In 2018, the United Nations released an alarming report asserting that humanity has less than 20 years to cap global warming within a limit of 1.5°C in order to avoid catastrophic consequences. The effects of climate change are already evident – rising sea levels, unseasonably long and severe droughts and floods, and in turn, human displacement and suffering. These devastating results of human activity – the likes of which are only beginning to be experienced by life on this planet – begs the question: who is to blame 

In 2015, Scientific American released a disturbing article alleging that the energy and fuel conglomerate ExxonMobil – yesthe same company responsible for the catastrophic Exxon Valdez oil spill of 1991 – knew about the dire effects of climate change as far back as 1977 – and continued their destructive practices. In fact, the corporation has been described by the New York Times as “the biggest climate change denier” – a fitting epithet earned for their multimillion lobbying efforts.  

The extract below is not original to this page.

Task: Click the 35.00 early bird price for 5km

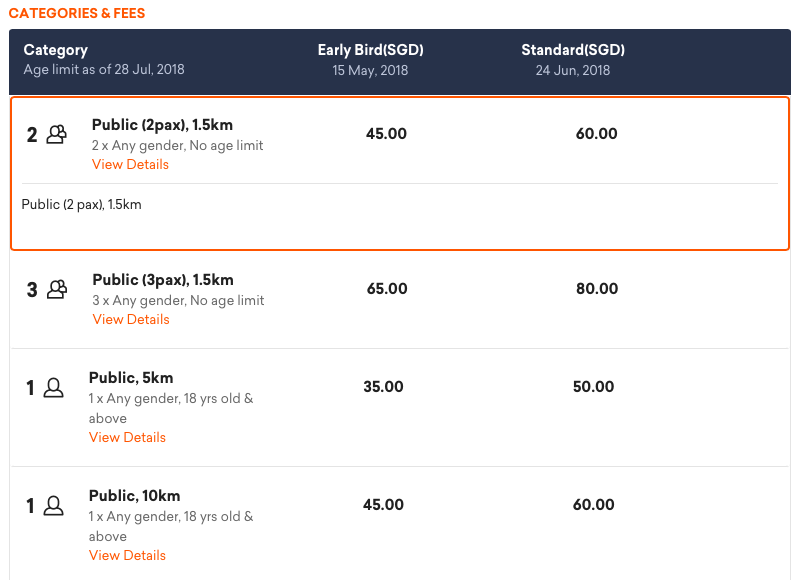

It is estimated that approximately 50% of the world’s manmade greenhouse gasses were released into the atmosphere after 1988 – only 32 years ago. This statistic makes me wonder if we would be on a different trajectory today if rules were in place to police fossil fuel multinationals such as Exxon that were, and continue to be, complicit in the destruction of our environment.  

With every passing year, we are closer to exceeding Earth’s safe temperature threshold and, in turn, further from salvaging life as we know it. Although a lot of pressure is placed on the individual and family to “save the planet”, initiatives such as reusable straws are a drop in the bucket with little to no quantifiable change in the realm of human carbon emissions.  

It is important now more than ever to pressure our government into creating long term solutions and legislation to hold predatory conglomerates accountable for the damage they are causing to our environment and way of life. Aggressive and timely alternative energy solutions are essential if we intend on keeping our planet’s temperature increase within 1.5°C to ensure it is safe for us and those who will come after us.